Originally Posted By: snodderly
Yes, I'm going to say it again...let him go. He's using you whenever he needs someone to listen to his woes and validate his issues. He's not sharing this stuff w/the ow because he only wants her to know certain things about his life.


Let him go...I am finally getting this. This is not just about when to answer or how to answer when he does call, is it? It is about emotionally letting him go, is that right?

I am trying. The strangest thing is that my biggest fear, that he would never speak to me again, has been unfounded. Even when I do not contact him, he contacts me. Worse for my detachment, he isn't mean and our conversations are generally good. So, I feel guilty for not answering when I am home.
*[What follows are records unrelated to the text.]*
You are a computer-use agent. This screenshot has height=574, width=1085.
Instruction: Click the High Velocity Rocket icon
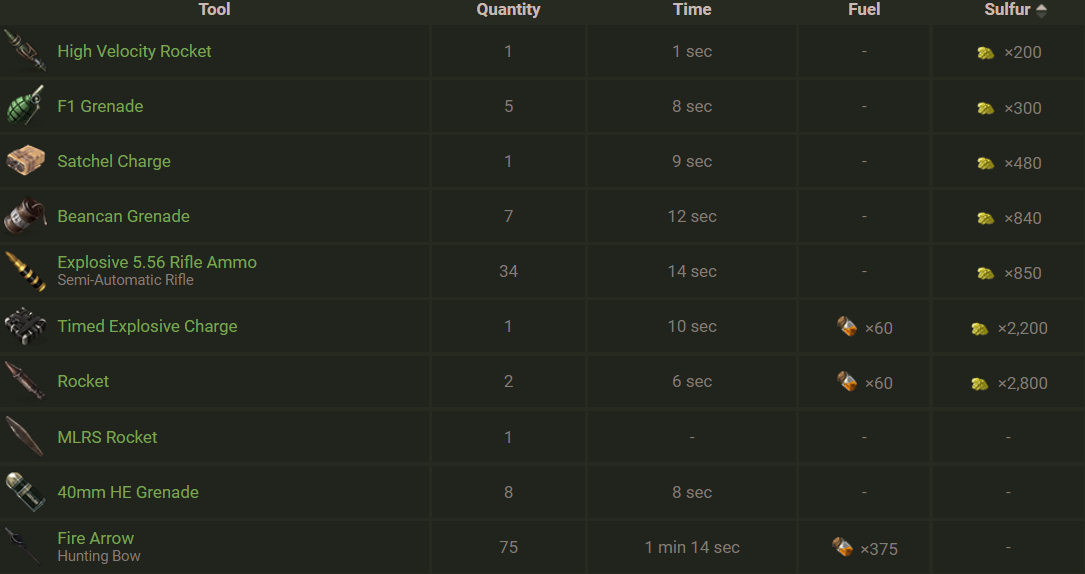click(x=24, y=51)
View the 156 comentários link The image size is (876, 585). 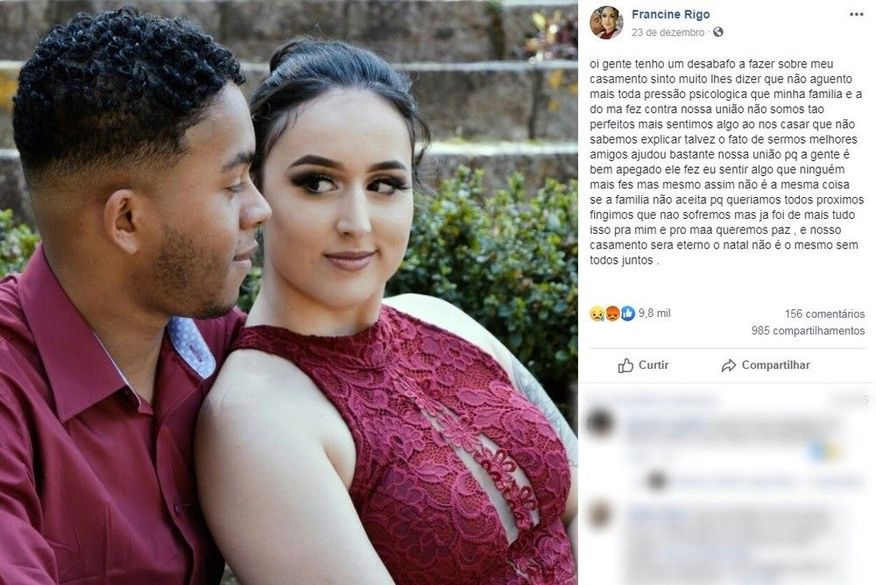coord(824,313)
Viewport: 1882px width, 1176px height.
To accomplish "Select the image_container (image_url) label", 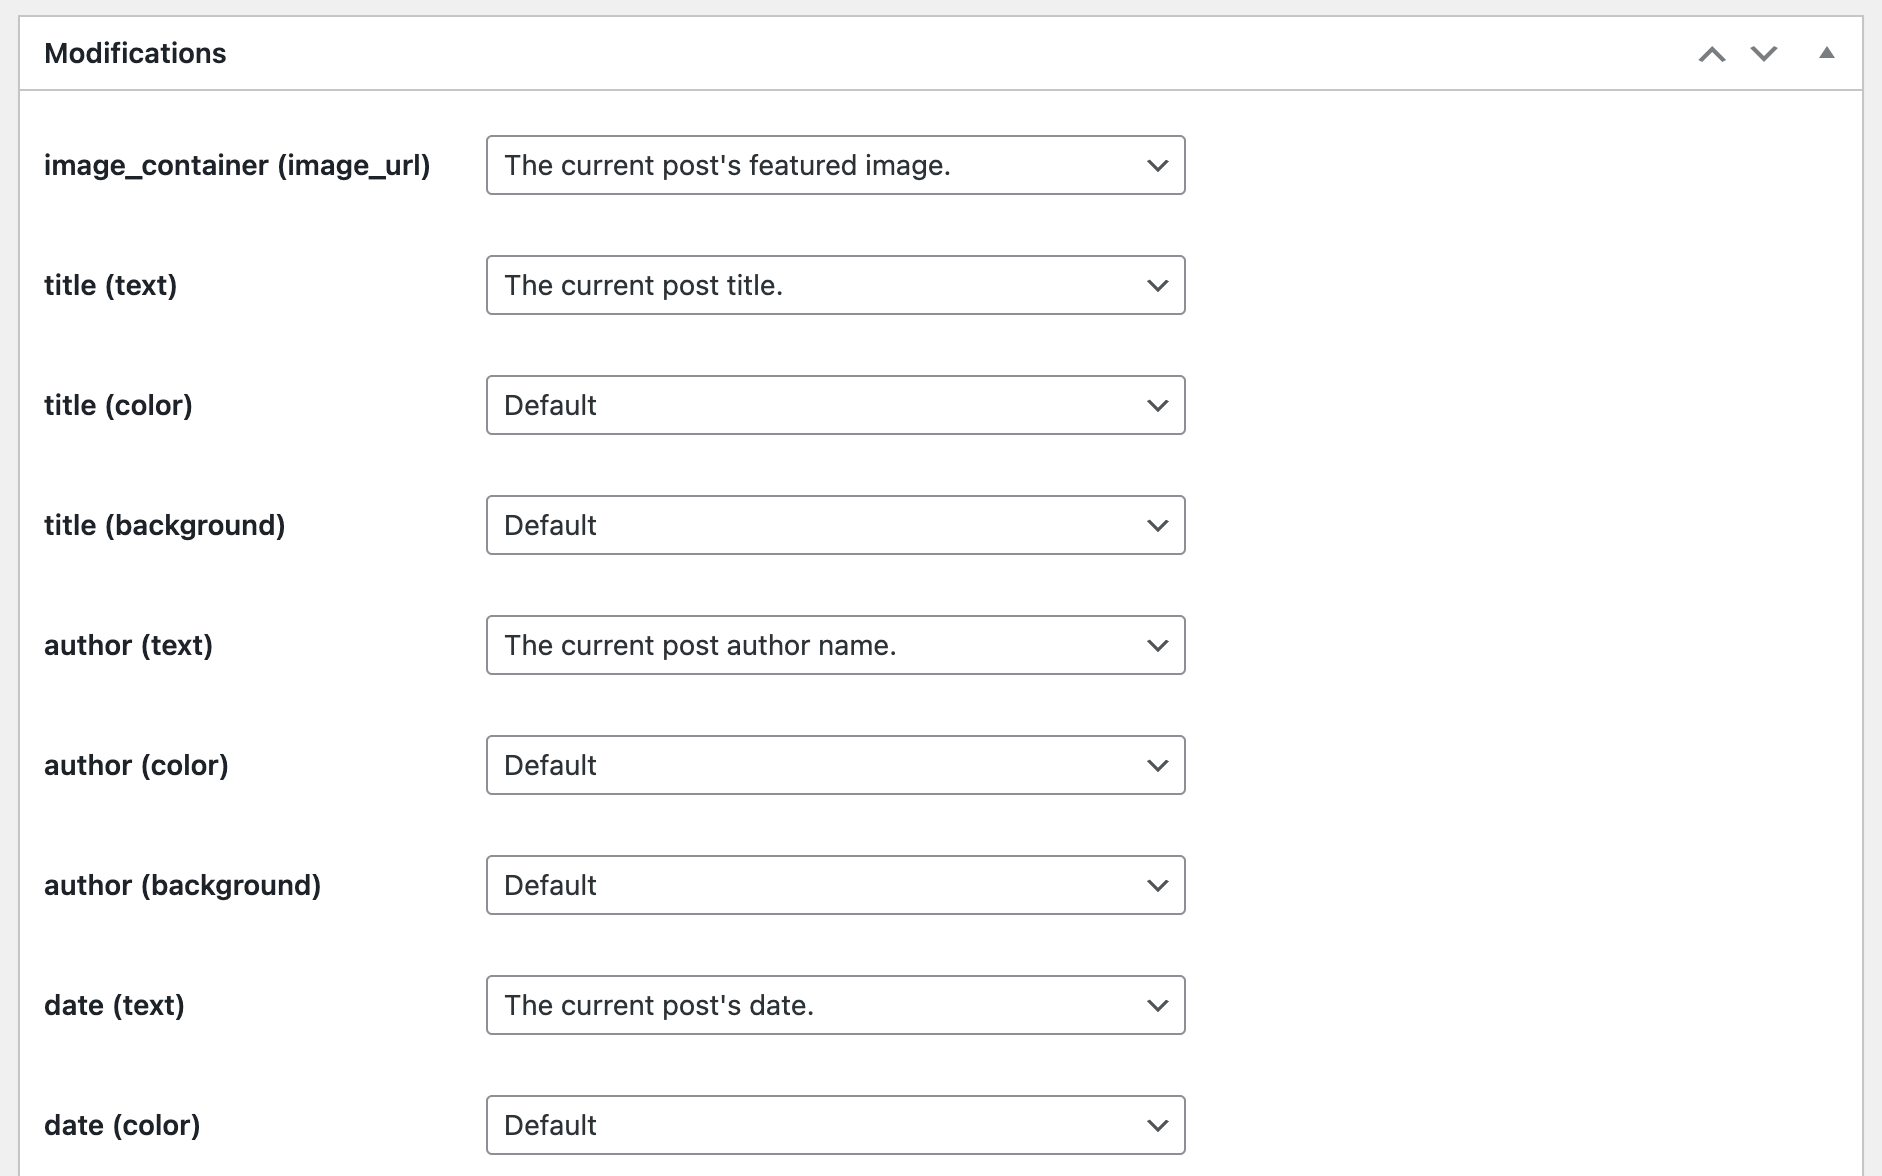I will point(239,165).
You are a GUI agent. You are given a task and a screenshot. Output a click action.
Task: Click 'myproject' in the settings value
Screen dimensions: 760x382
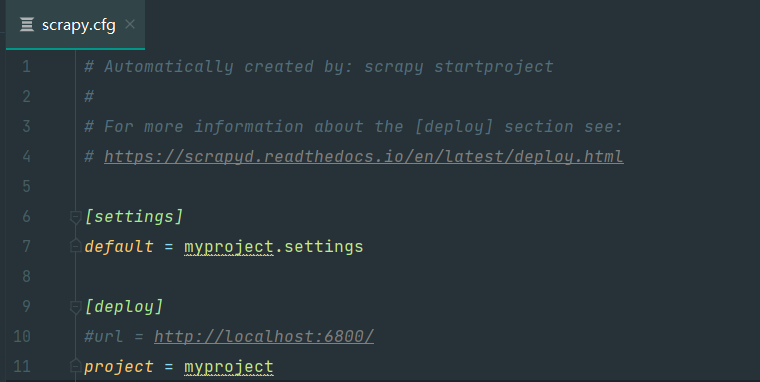pyautogui.click(x=229, y=247)
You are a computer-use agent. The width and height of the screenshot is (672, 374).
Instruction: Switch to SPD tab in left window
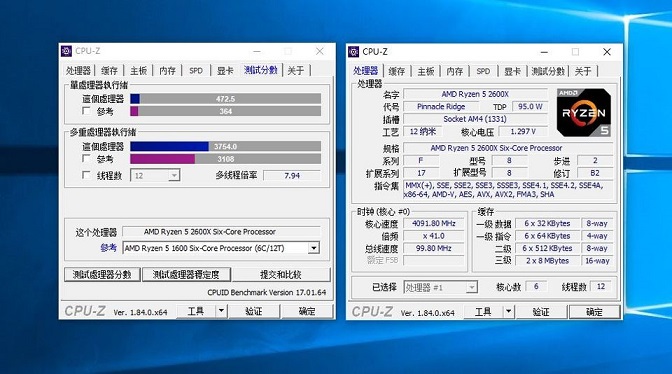click(196, 71)
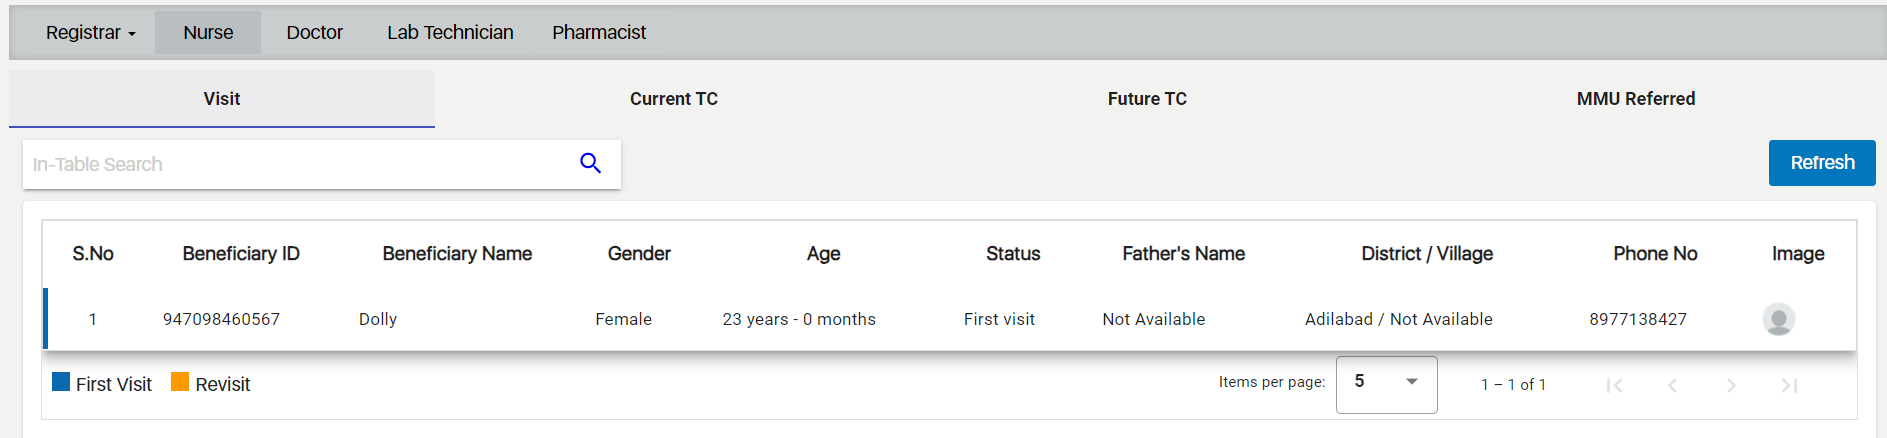Select beneficiary row 947098460567
The height and width of the screenshot is (438, 1887).
950,319
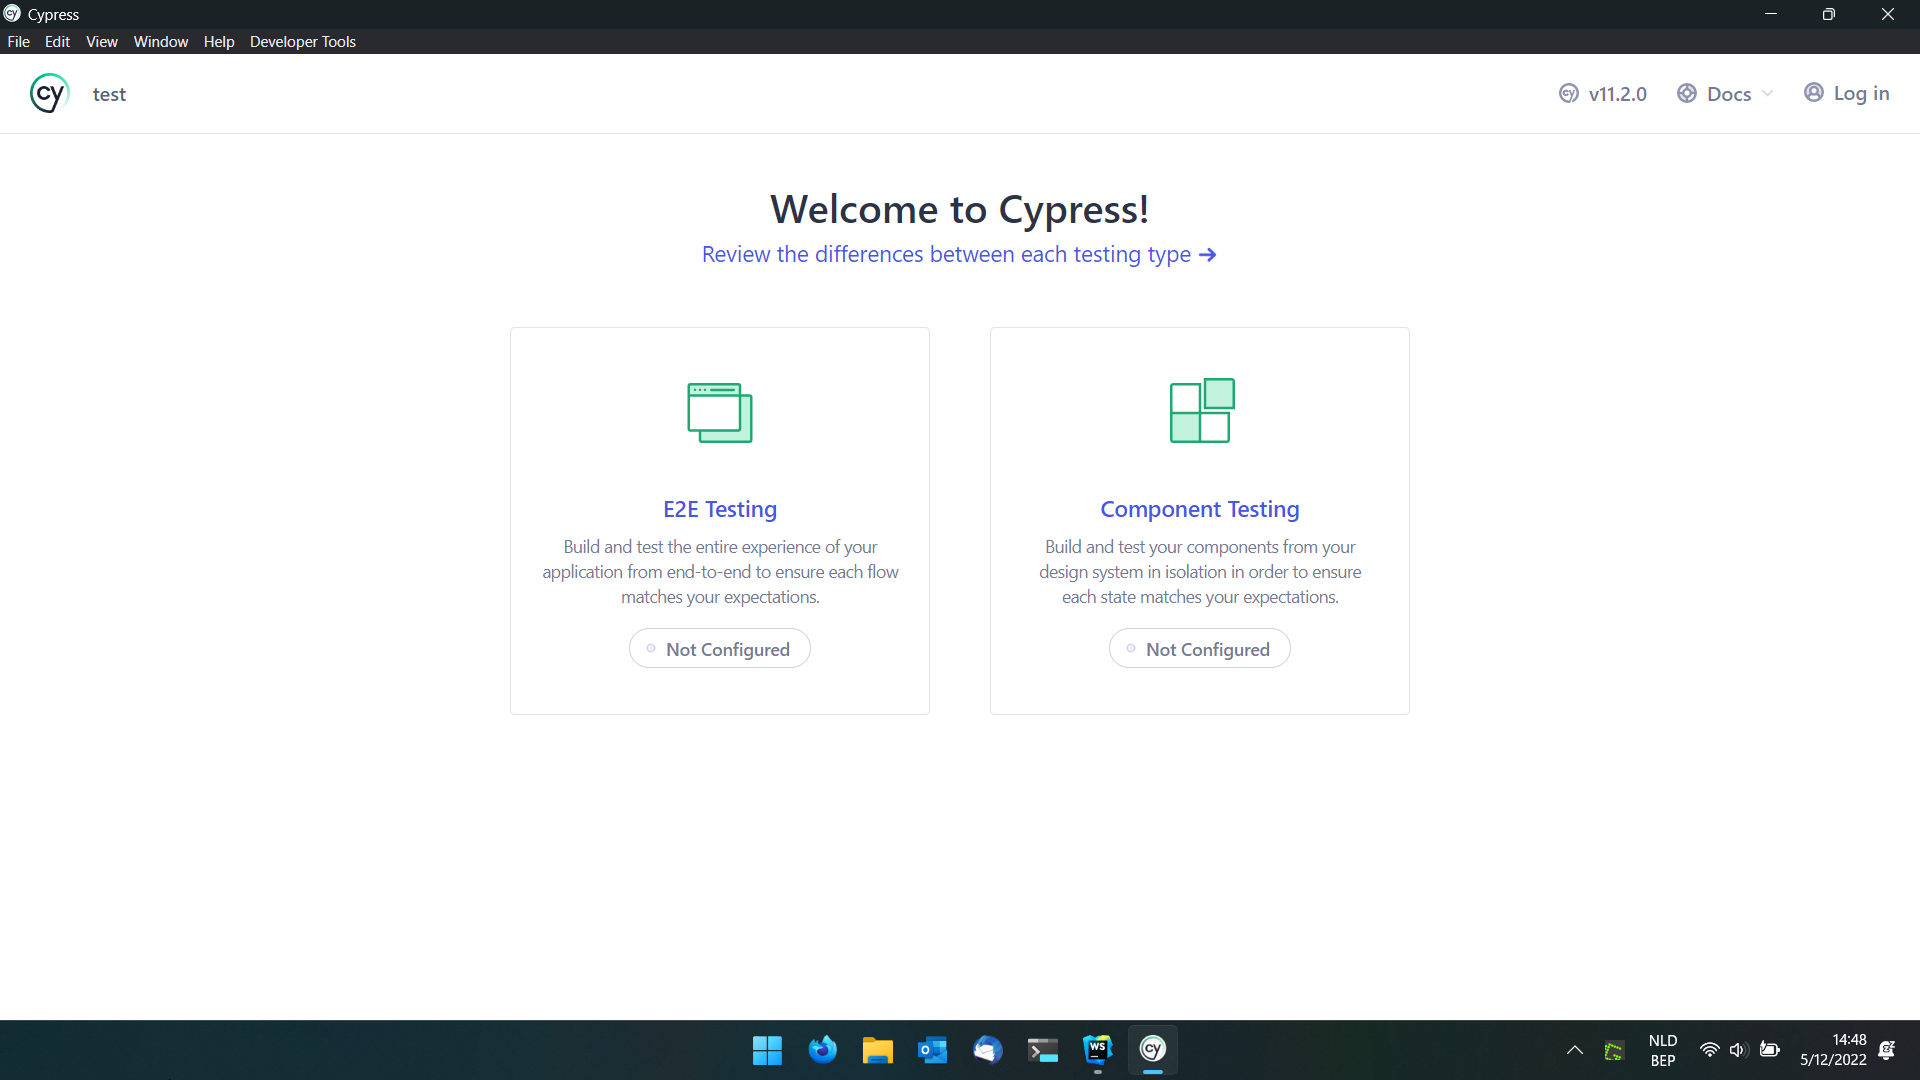The width and height of the screenshot is (1920, 1080).
Task: Click Windows Start button
Action: click(767, 1049)
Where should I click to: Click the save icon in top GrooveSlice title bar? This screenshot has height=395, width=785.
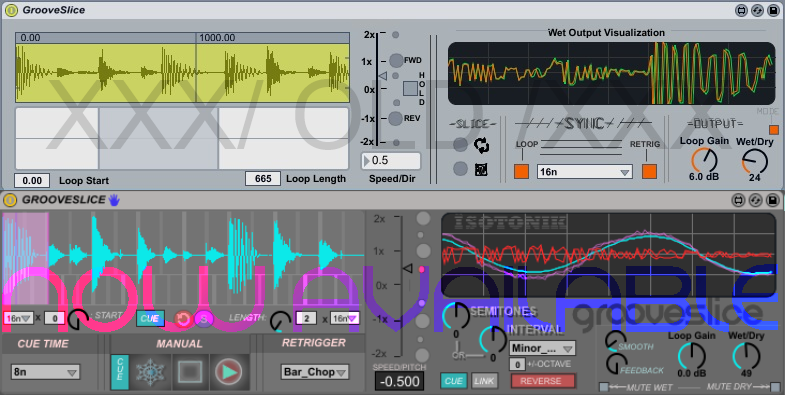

Yes, if I dig deep, I am feeling guilty. I may not have caused the MLC (and I am positive that is what this is, especially after yesterday) but I know that I contributed to the breakdown of our relationship in a very big way. I was brought up to be very independent by a mother who was not particularly happy in her role as wife and mother. So when things got tough, I just got tough. And just by listening to me, he gave me even more strength. But I ignored his needs and really ignored some of the red flags that were being waved. The long distance did not help.

So, I find it hard to now discount his feelings when it appears I did for so long especially when he is reaching out for support. Thus, my battle - answer, not answer, reply, do not reply. Especially when there is more than one attempt.

Originally Posted By: snodderly
Your life is in a holding pattern? Why? Because you are allowing this to happen.


Sorry, I meant to communicate that the relationship was in a holding pattern. But given the other circumstances right now, it probably is not wrong to say that my life is also. It won't be forever. One thing about being long distance is that my own life has to be lived - not that there are not ways to make it better, and I intend to!

Originally Posted By: snodderly
As long as you continue down the path you are traveling, he will always feel safe and never waiver from his own path to grow up and learn about life. You are exactly where he left you and until you start moving in a new direction, he will not change. Why would he? He's got the best of both worlds...two women that want him. He's loving the attention that you both give him...fuel for his ego.


Agreed....intellectually. So difficult to get the heart to follow.

With regard to the insurance, he was asking about a refund that we were getting from a cancelled service. Insurance has always been in my name. The cheque will come to me and the plan was to then give him his portion of the refund. At one point he said I could have it, although I did not intend to keep it. Guess he changed his mind.

Thank you for your well wishes and prayers.